WSG Newsletter: Taxonomies Rule
Report on Infonortics Search Engine Conference April 2002
Issue: June 1, 2002
Each year for the past seven, Infonortics has organized the
Search Engine Conference to bring together developers, users,
and observers of the search scene to look at issues and trends in search
technology. This years meeting was held in San Francisco, April 15-16,
2002. It was titled The Agony and the Ecstasy, possibly referring to the
sometimes agonizing problems in information retrieval and the ecstasy of
actually finding an answer.
Taxonomies and categorization made up the refrain throughout the two days As
Sue Feldman of IDC pointed out, taxonomies classification schemas
are needed for browsing they answer the question whats in
this database. Taxonomies are the base for creating retrieval systems
that will deliver information in context, a point driven home by
Clare Hart of Factiva. This is the ultimate objective to increase relevancy of
results. Further, users should be able to express questions more naturally, as
Elizabeth Liddy at the University of Syracuse outlined, and search tools should
deliver answers not mere matches on a topic. Natural language processing
attempts to understand text to extract implicit and explicit meaning. To
accomplish this requires rules and a taxonomy of entity types. In
linguistic analysis as well, and as explained by Laurent Proulx of nStein, a
taxonomy is needed as a frame of reference. Taxonomies figure as the structural
central support of the search edifice.
Presentations are online at
infonortics.com (with the exception of Googles). The
following account summarizes most of those with big-picture views of
developments in search technology. Most of the products mentioned by the
speakers are intended for use in an enterprise. The company sites will have
descriptions and often demos. A few may be seen in action in a public Web site,
such as the
Flamenco project at University of California, Berkeley, for
access to the UCW architecture image collection. More about examples on the
public web is the subject of the Web Search Alert column in the July / August
issue of
Information Highways.
Future of Search Engines
Clare Hart, of Factiva, talked of the Future of Search Engines in her
keynote address. Factiva is the marriage of Reuters and Dow Jones to provide
news and business information to companies around the world. They have studied
and been part of the rising tide of information for many years.
Some facts:
- newspapers account for 25 terabytes of information a year, magazines 10,
and office documents 195
- it took 300,000 years to generate the first 12 exabytes of information.

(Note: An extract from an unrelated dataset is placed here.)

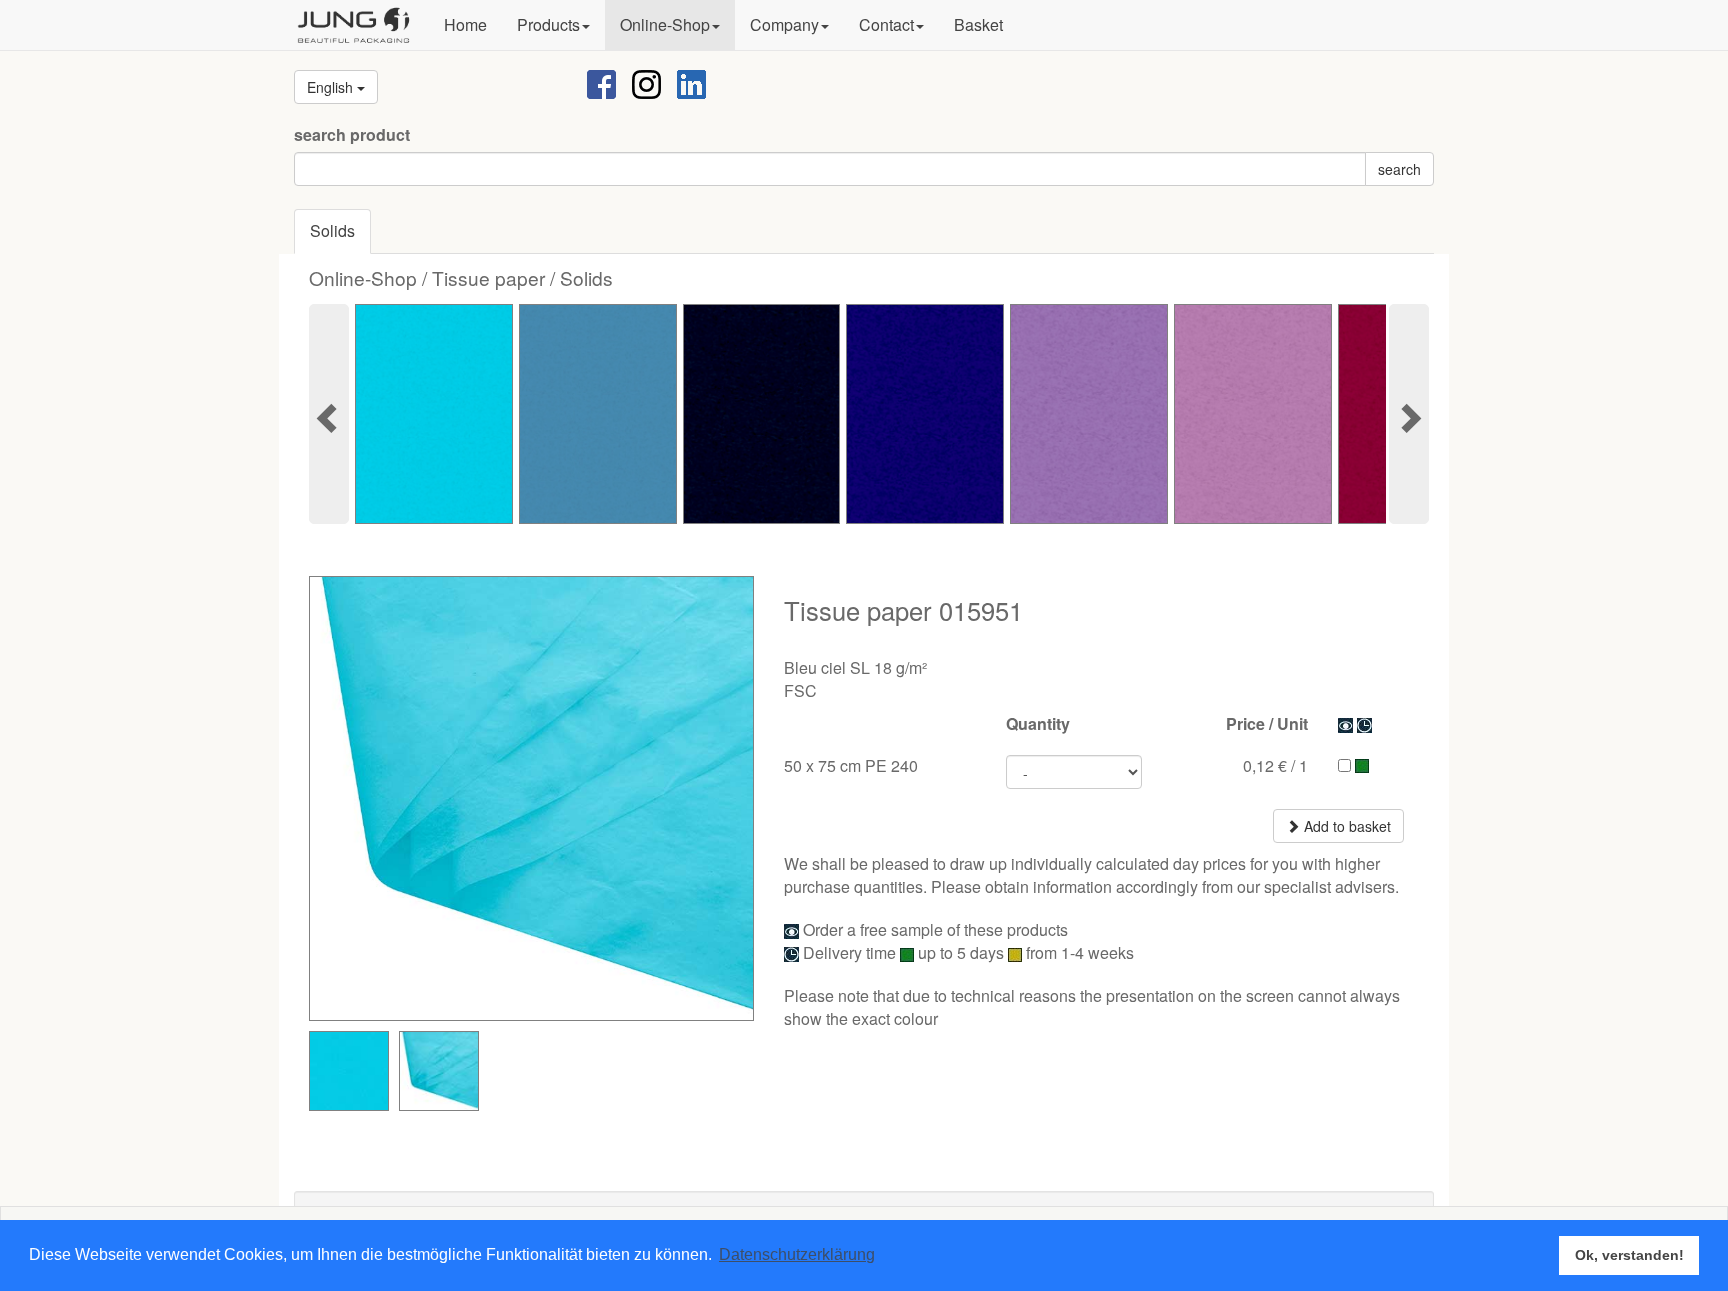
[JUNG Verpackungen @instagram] (646, 82)
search (1399, 169)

Another 12 exabytes will be generated in the next 2.5 years.
- 610 billion emails are sent in a year, representing 11 terabytes
To convert this to something we know, a public library of 300,000 books
might represent 1 terabytes. An exabyte is 1,000,000 terabytes. [Sources:
www.archive.org/xterabytes.html and
www.webstreetstudios.com/school/bitsbytes.htm]
Hart noted that since 1995 searching has become more sophisticated with
indexed databases, indexing, filters to deliver alerts, dynamic metadata, and
natural language processing. Attention post 2002 will be on knowledge
management and content management, with taxonomies providing the means for
categorization and organization of information, and the discovery of
information in context providing the relevance.
The need is great. Clare Hart observed that users are search illiterate
spending a lot of time searching poor and inadequate sources. They may soon be
overwhelmed by the growth in number of formats and, as mentioned, volume.
Getting to information in context viewing only that which is needed
for a particular need or task - is the ultimate goal, achievable, it is felt,
through an understanding of the work flows and by normalizing data so that it
can be commonly interpreted. There is an example of a Sales Marketing
department being able to see its functions interconnected to information and
events in other areas because there is a taxonomy that captures the elements of
the business. A salesperson preparing for a customer call would be able to
easily bring in relevant material from legal, finance, marketing research, and
other functions to create a customer profile and competitive assessment. The
result would be sales information in context. The aim is to
surface relevant information without a search box. There are some
slides online of PR Information in Context to illustrate.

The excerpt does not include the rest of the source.